Given text –
--- Start ---
# Forum Home Renovation Waterproofing  Advice on waterstop angle positioning and waterproofing for heater vent

## KennyBoy

Hello all, 
I'm after some advice regarding positioning of waterstop angles and waterproofing 
requirements for a ducted heating outlet for my ensuite reno. 
The shower is a 900 X 900 corner using a Universal Shower Base with centre waste.
I've replaced the timber floor with Scyon Secura. 
I'll be using 600 x 600 porcelain tiles which will be cut to suit the shower base as shown
in the attached picture to follow the fall in the base(450 mm give or take a bit for wall 
sheeting in the shower area). 
My questions are: 
1. If I position the waterstop angle flush with the tiles as shown in the diagram in red,
   will this meet the requirements of the standard seeing as the shower screen is within
   the waterstop boundary. Or, is it compulsory to have the angle directly under or right
   beside the shower screen glass? 
2. The ensuite has a ducted heating floor vent about 700mm from the shower door.
   What are the waterproofing requirements for this given that it is at floor level?
   I'm assuming the boot would extend above the scyon flooring to just below finished 
   tile height then caulked with sikaflex and waterproofing membrane up the side.
   Is that correct?

----------


## Oldsaltoz

Hi Kenny,  
The heater duct will need a water stop angle all the way around it, preferably above the tile surface to prevent surface water from getting in. 
The shower door should be fitted with a flexible seal. Check out your local tile shop or the big green shed. 
Good luck and fair winds.  :Smilie:

----------


## KennyBoy

Thanks for the info Oldsaltoz.

----------


## Oldsaltoz

[QUOTE=KennyBoy;1079276]Hello all, 
The shower is a 900 X 900 corner using a Universal Shower Base. 
I'll be using 600 x 600 porcelain tiles which will be cut to suit the shower base as shown
in the attached picture to follow the fall in the base(450 mm give or take a bit for wall 
sheeting in the shower area). 
My questions are: 
1. If I position the water stop angle flush with the tiles as shown in the diagram in red,
will this meet the requirements of the standard seeing as the shower screen is within
the water stop boundary? Or, is it compulsory to have the angle directly under or right
beside the shower screen glass?  The Waterstop angle for the shower should be above the tiles and outside the glass. This ensures no water escapes the shower.  If you installed the angles as shown in the drawings you will most likely end up with a smelly shower due to water lying under tiles with poor drainage.  The ensuite has a ducted heating floor vent about 700mm from the shower door.
What are the waterproofing requirements for this given that it is at floor level?
I'm assuming the boot would extend above the scyon flooring to just below finished 
tile height then caulked with Sikaflex and waterproofing membrane up the side.
Is that correct?  The duct should have a water stop angle around it and finish 5 to 10mm above the finished tile height (as should the shower.) You can use a white plastic angle
available in most hardware shops for this, easy to cut to the required hight if needed after tiling.

----------
--- End ---
What is needed – Repeat word for word the part of the waterproofing thread above between "The shower door should" and "the info Oldsaltoz.", inclusive.

Stored data –
--- Start ---
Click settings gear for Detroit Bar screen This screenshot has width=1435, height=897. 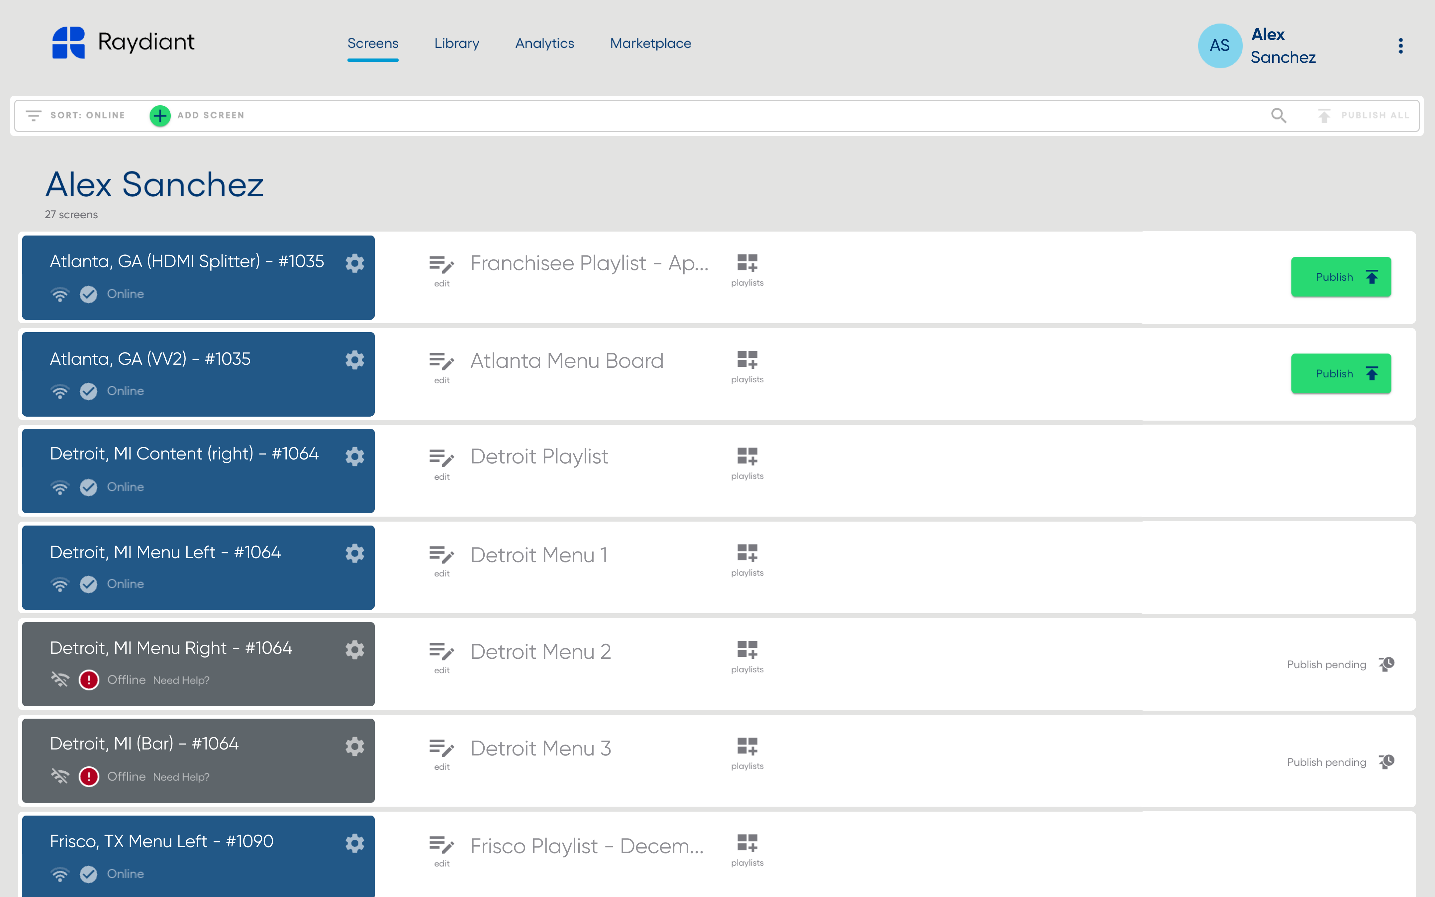pyautogui.click(x=355, y=746)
--- End ---
Reply to the task –
The shower door should be fitted with a flexible seal. Check out your local tile shop or the big green shed. 
Good luck and fair winds.  :Smilie:

----------


## KennyBoy

Thanks for the info Oldsaltoz.